-- PROBLEM DESCRIPTION --
Nothing but the lines from the one containing "The width and height of the screenshot is (429, 241)." through the end of the data should be retyped, exactly as they stand, and pictures should not be retyped.

(Stored data)
—————
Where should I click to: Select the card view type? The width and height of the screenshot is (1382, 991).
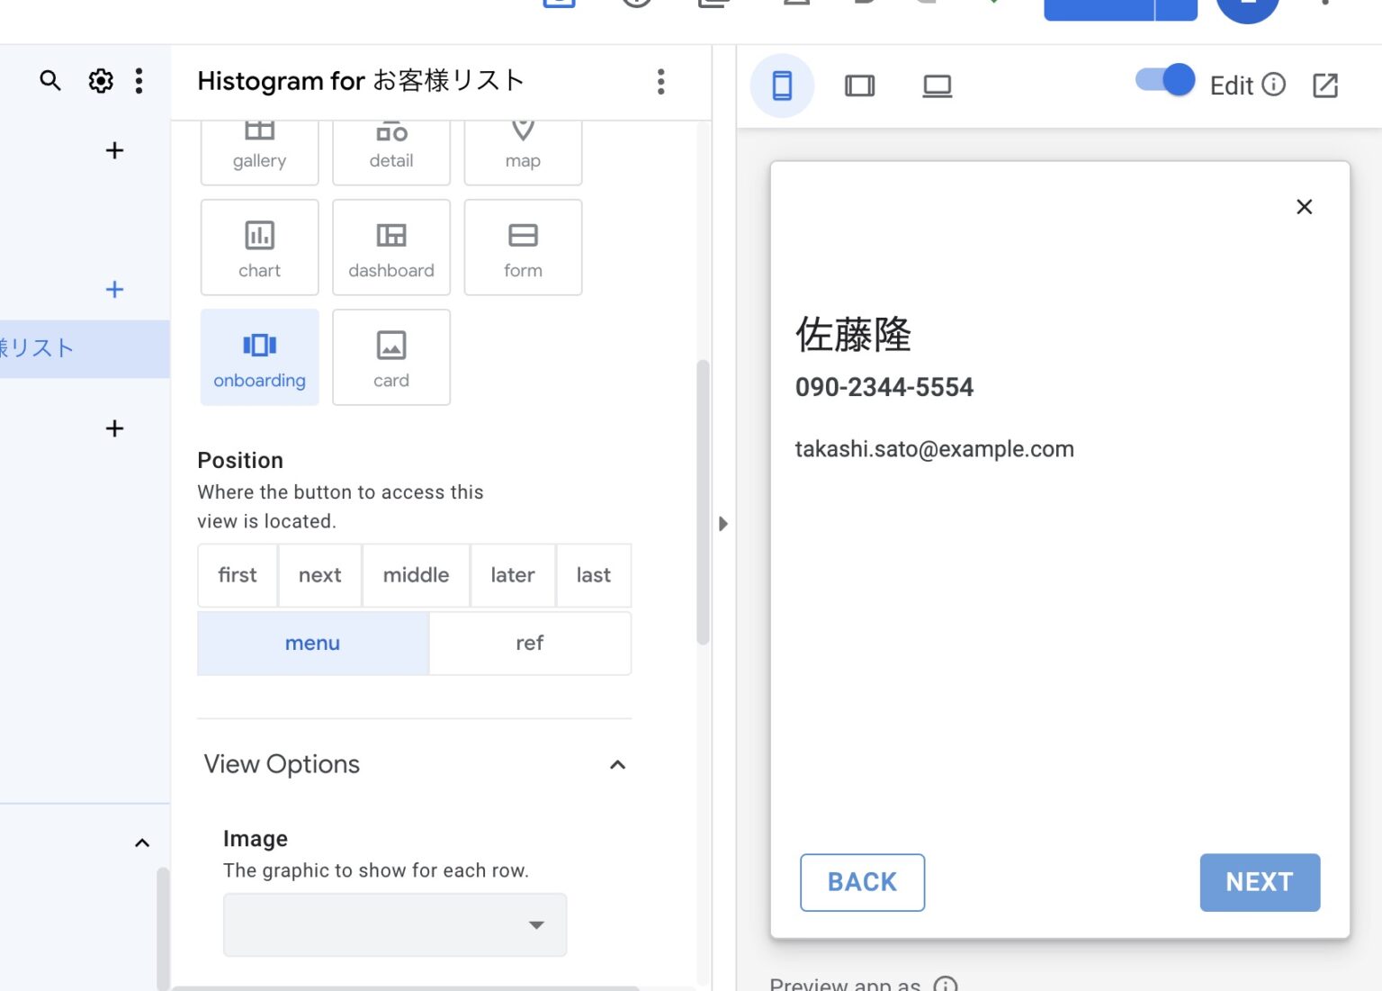(x=390, y=357)
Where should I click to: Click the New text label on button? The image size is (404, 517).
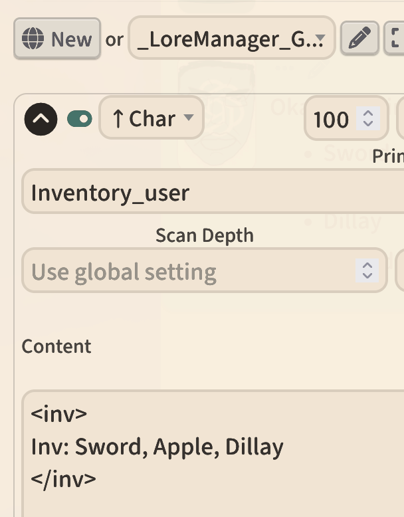pos(71,39)
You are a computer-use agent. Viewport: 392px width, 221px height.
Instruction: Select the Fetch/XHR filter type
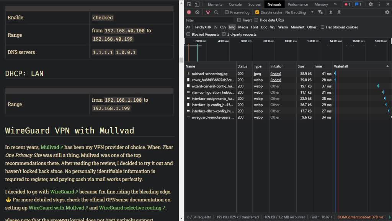coord(203,27)
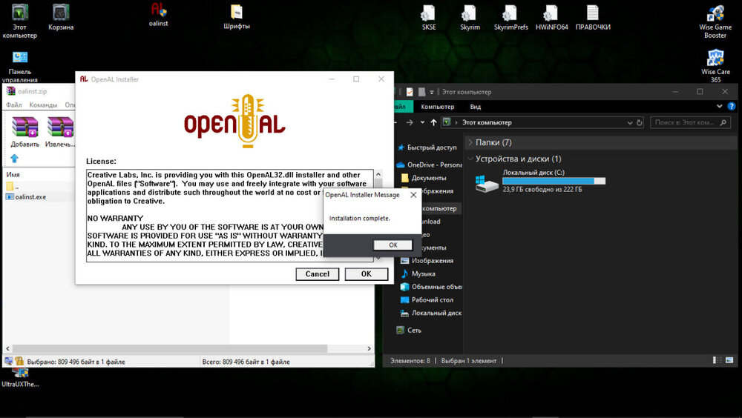Go up one level with the blue arrow
Viewport: 742px width, 418px height.
[14, 159]
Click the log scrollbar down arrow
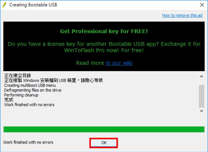208x152 pixels. tap(201, 111)
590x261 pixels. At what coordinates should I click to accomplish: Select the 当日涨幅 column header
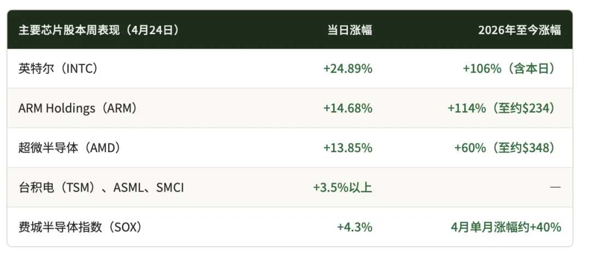[350, 30]
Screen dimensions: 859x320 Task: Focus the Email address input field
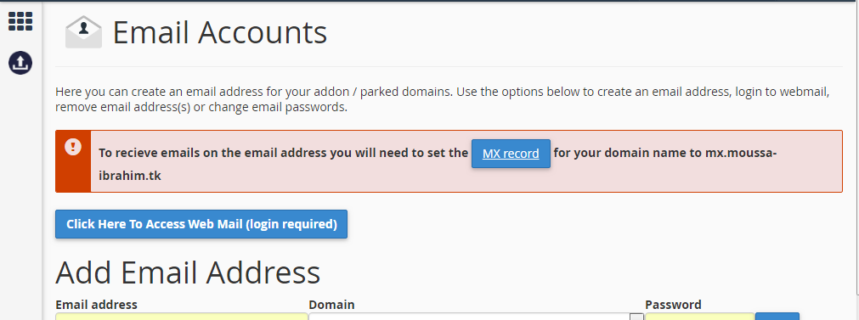pos(181,317)
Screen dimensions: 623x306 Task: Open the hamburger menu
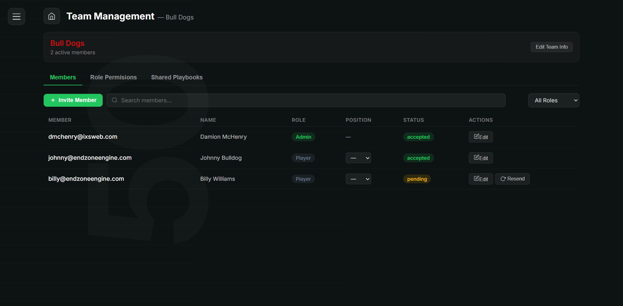click(x=16, y=16)
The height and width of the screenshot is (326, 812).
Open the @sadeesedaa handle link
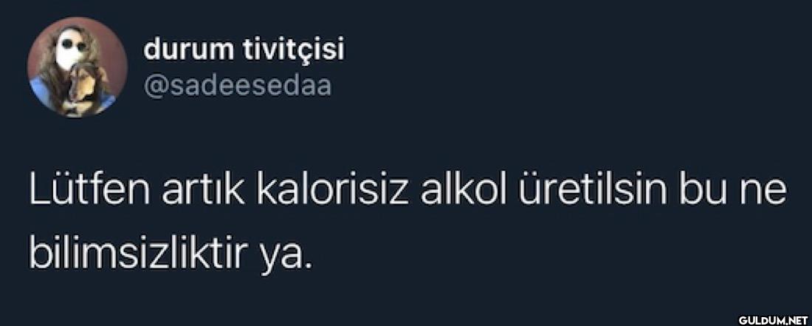click(x=237, y=87)
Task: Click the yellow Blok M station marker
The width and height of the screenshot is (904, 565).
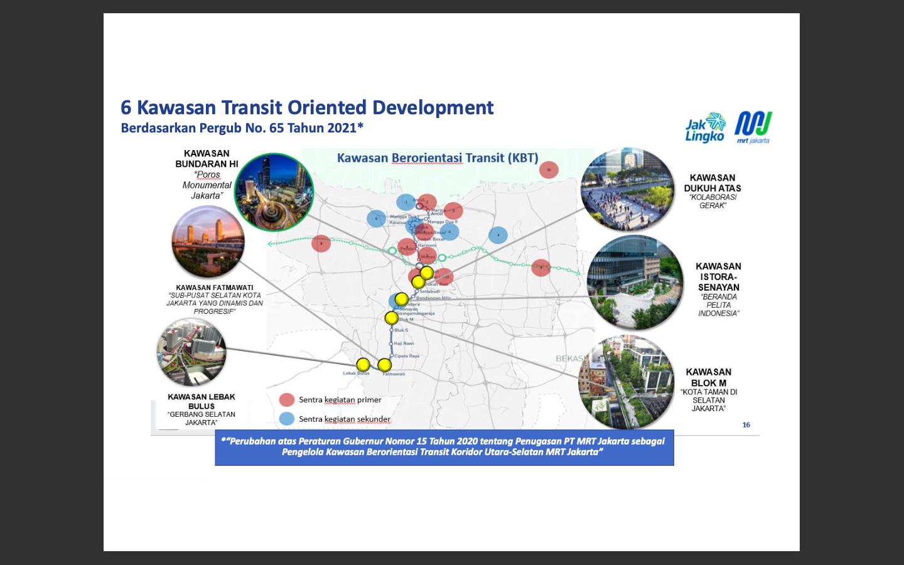Action: [x=391, y=318]
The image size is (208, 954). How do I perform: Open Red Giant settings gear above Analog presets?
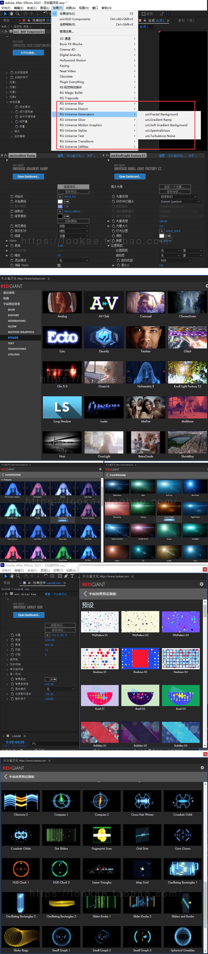[206, 286]
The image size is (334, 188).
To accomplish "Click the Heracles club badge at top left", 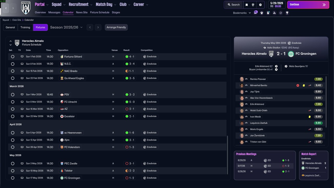I will 26,8.
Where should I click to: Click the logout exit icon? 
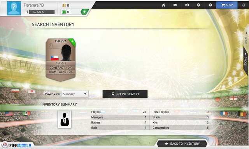pos(243,5)
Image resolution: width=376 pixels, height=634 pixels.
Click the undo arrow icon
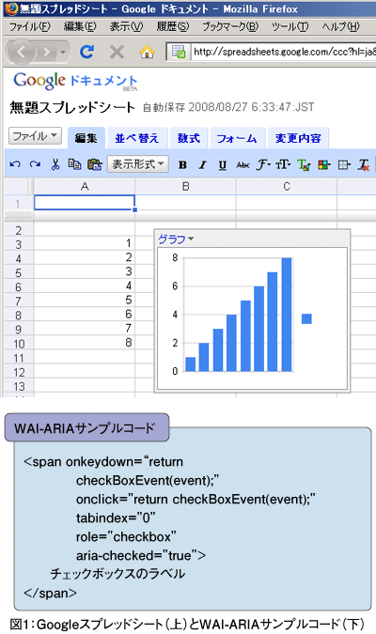coord(15,164)
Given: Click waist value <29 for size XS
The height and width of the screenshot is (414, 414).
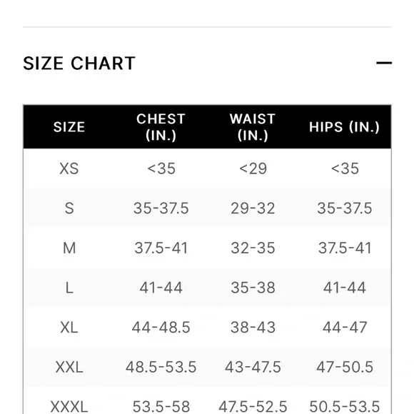Looking at the screenshot, I should click(x=253, y=168).
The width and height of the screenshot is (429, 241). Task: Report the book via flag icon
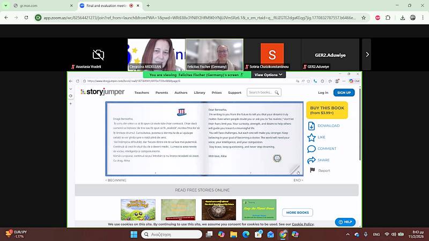pyautogui.click(x=312, y=170)
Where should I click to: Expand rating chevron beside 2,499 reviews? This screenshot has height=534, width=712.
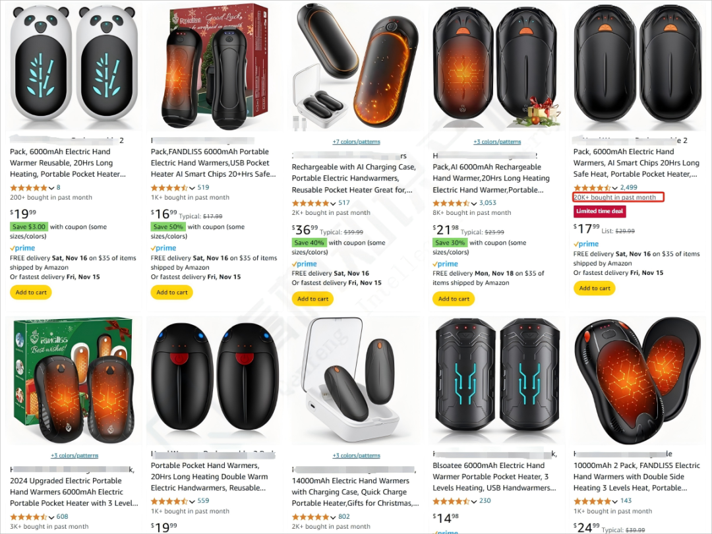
—————
-- OUTPUT FOR THIS TASK --
The width and height of the screenshot is (429, 241). Task: Report the book via flag icon
pyautogui.click(x=312, y=170)
Where should I click to: Expand rating chevron beside 2,499 reviews? This screenshot has height=534, width=712.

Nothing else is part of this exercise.